The restorationist movement
How is the restorationist movement affecting liturgical renewal? Cardinal Joseph Ratzinger offers the key to understanding the direction this pontificate has taken over the last two decades with respect to Vatican II in general and liturgical renewal in particular (see especially his book-length interview with Vittorio Messori, The Ratzinger Report, Ignatius Press, 1985). The cardinal does not like the word "restoration" and yet his own words seem to justify the term as a label for this new development. He responds to Messori's question on whether a restoration is in motion in the church by saying: "If by 'restoration' is meant a turning back, no restoration of such a kind is possible....But if by restoration we understand the search for a new balance after the exaggerations of an indiscriminate opening to the world, after the overly positive interpretations of an agnostic and atheistic world, well, then a restoration understood in this sense (a newly found balance of orientations and values within the Catholic totality) is altogether desirable and, for that matter, is already in operation in the church. In this sense it can be said that the first phase after Vatican II has come to a close." Ratzinger implies that the restorationist movement rejects not the documents of Vatican II but only the optimistic interpretation of the period when they were implemented. The bark of Peter--now better described as the "ocean liner"--somehow got off course because of this "positive" interpretation. A restoration involves a shifting of its ecclesiastical rudder to set the church again on the right course intended by the council.

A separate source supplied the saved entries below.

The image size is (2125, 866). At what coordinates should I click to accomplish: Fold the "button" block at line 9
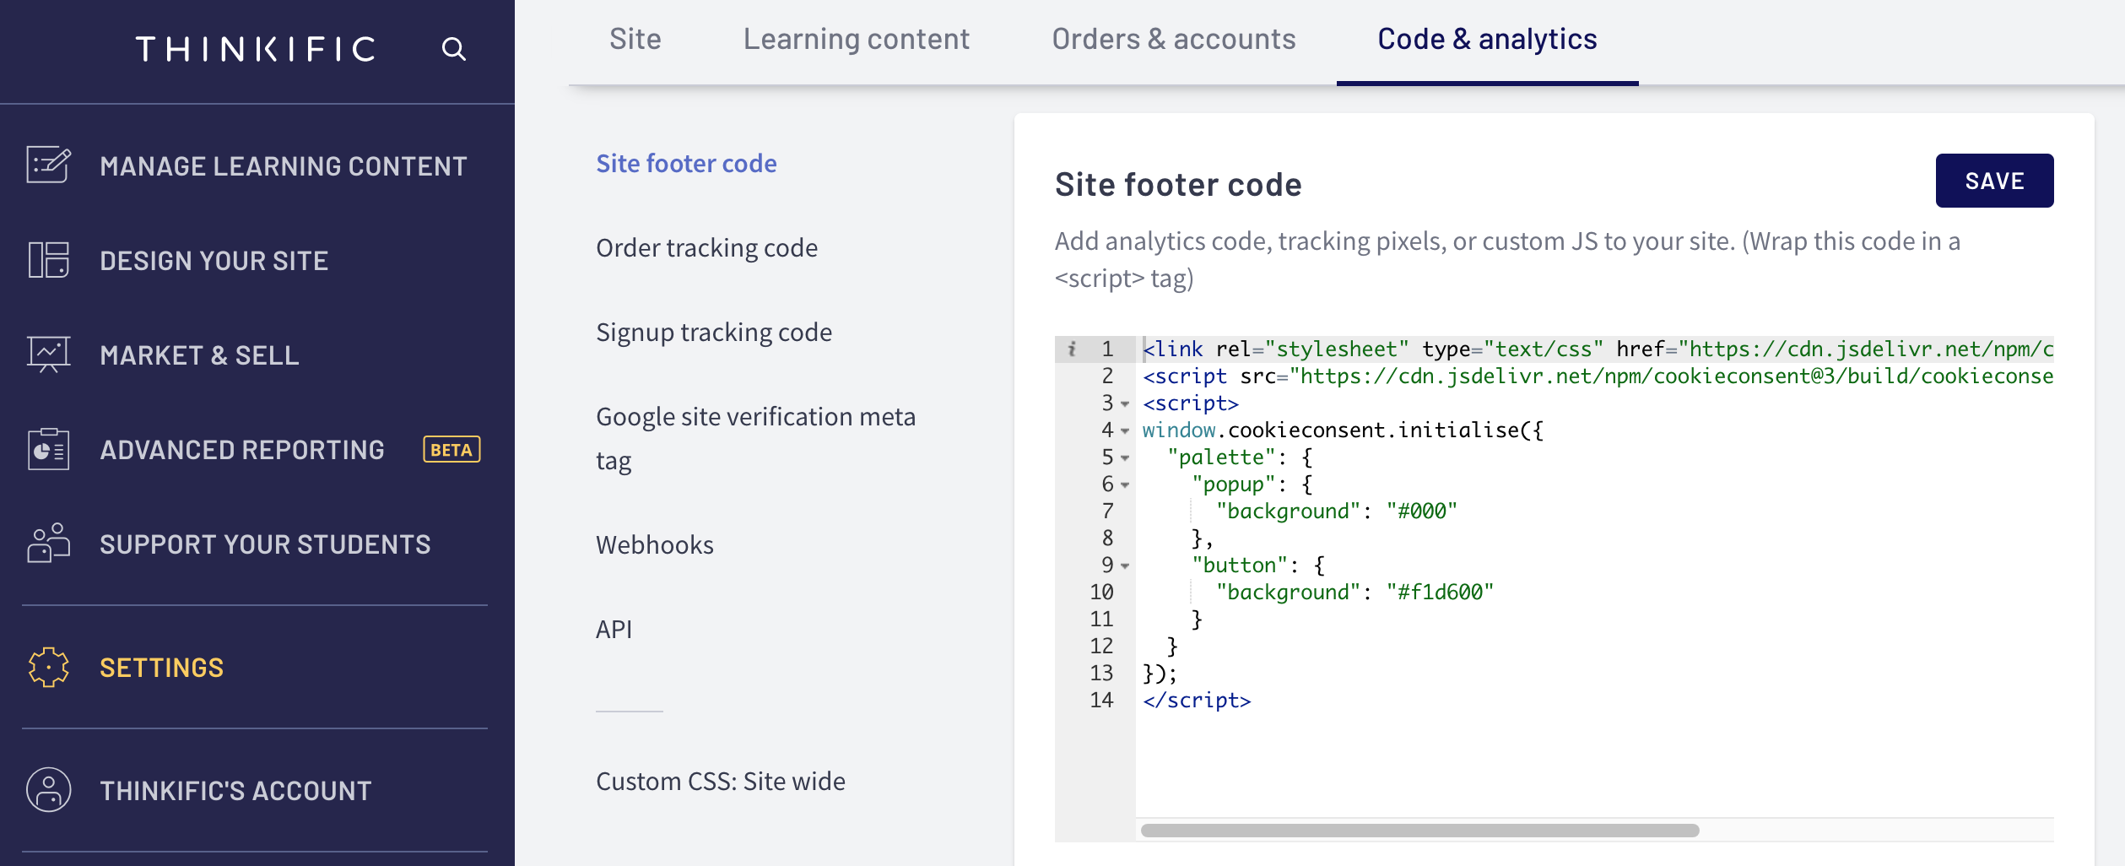(x=1125, y=566)
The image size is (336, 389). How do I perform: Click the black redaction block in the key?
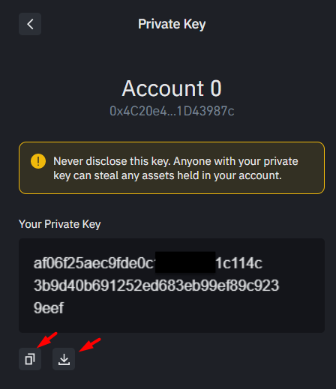coord(185,262)
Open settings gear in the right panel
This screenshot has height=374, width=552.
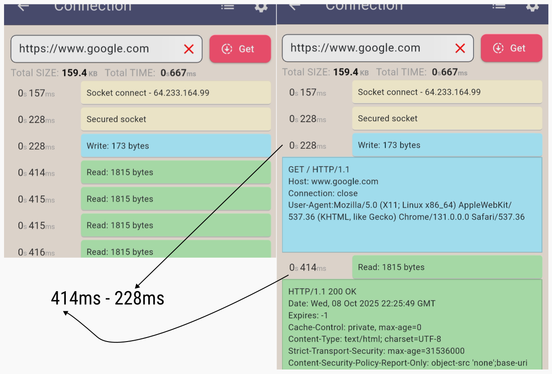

This restorationist movement should be distinguished from the ongoing search for liturgical renewal according to the norms already established. Liturgists who were involved in the first liturgical reforms after the council consider that the renewal was halted in midstream and agree that many valid criticisms of the present state of affairs are in order. For example, in citing the low quality of some translations, they call for a more elevated and poetic style. They seek a closer examination of the selection of texts for the lectionary cycles and a broader debate about the way passages, in particular from the Old Testament, have been selected. The use in the liturgy of many biblical texts in a transferred meaning that goes back to patristic times must also be clarified. Studies still abound about the placement of the Kiss of Peace, the redundancy of the opening rites, and other structural issues in the Mass. Above all else, the quality of the music used in the liturgy has come under the sharpest criticism. But these and many other observations are seen as refinements of the first directions given in the postconciliar years and should not involve a total change of direction that would cancel out the earlier documents. The restorationist movement talks instead about a new beginning.